Brian's mom is one of those super-women. You know who I'm talking about. Those women who have the halls decked, the trees trimmed and the gifts bought long before December even hits. I wouldn't be surprised if she was done with her Christmas shopping back in October. She's just that good!
Me, on the other hand... Sigh. I'm not Wonder Woman quite yet. I'm not even the guy bringing her coffee.
I'm just now finalizing the Christmas list. And it's a lot harder than it should be. Why can't people just say what they want? "Surprise me!" is a stupid answer if you actually want a gift you will enjoy. Surprise me? Here's a bucket of warm spit, are you surprised?! I bet you weren't expecting that!
Unless you're my ex-step-father Steve. Every birthday and Christmas he would say "a bucket of warm spit" whenever you asked him what he wanted. So people either say to surprise them or they give you some smart-ass response. My brother wants his own private island for Christmas. And my dad thinks he's funny too, saying, "My two front teeth." Then he adds, "Make it a bling bling grill."

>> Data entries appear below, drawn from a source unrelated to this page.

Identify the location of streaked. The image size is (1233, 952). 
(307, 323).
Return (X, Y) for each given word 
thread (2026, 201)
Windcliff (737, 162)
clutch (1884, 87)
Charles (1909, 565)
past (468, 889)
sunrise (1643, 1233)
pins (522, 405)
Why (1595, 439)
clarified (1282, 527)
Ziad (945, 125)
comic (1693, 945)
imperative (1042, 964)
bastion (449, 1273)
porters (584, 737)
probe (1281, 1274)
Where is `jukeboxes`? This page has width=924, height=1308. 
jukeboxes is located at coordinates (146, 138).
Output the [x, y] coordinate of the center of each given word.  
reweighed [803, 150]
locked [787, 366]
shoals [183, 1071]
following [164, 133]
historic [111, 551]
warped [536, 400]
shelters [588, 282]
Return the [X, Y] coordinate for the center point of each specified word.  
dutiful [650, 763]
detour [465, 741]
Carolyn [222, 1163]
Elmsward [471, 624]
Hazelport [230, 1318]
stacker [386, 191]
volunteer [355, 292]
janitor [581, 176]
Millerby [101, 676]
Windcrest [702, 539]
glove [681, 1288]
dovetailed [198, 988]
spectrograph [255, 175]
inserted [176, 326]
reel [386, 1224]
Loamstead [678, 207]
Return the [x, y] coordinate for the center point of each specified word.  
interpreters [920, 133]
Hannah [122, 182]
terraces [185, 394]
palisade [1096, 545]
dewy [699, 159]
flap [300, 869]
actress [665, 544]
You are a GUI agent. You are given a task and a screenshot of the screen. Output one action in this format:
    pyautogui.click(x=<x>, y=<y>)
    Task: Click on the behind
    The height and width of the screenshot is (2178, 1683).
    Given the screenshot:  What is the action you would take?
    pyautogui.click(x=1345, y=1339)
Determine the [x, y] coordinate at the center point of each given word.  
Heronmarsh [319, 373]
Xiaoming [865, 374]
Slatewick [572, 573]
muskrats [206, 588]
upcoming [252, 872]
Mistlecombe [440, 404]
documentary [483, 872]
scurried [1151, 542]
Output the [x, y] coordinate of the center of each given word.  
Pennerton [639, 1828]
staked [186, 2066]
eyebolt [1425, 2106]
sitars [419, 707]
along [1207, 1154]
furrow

Everyone's a comedian. Why can't people be more like me? I let people know what I want. I want money. Yep. That's it. Money. You can write me a check or give it to me in cold, hard cash. I'm dreaming of a green Christmas and I don't mean eco-friendly.
3 comments:
Actually, my family may be boring, but we each have a tab in Google Documents online, where throughout the year we throw things on and off our list when we think of it. That way, people can shop in May if they darn well please. It has worked out really well for us, and there's still a lot of leeway in the surprise (which of the 20 items, what color/model/specs is it, did we upgrade what you asked for?). You get the idea.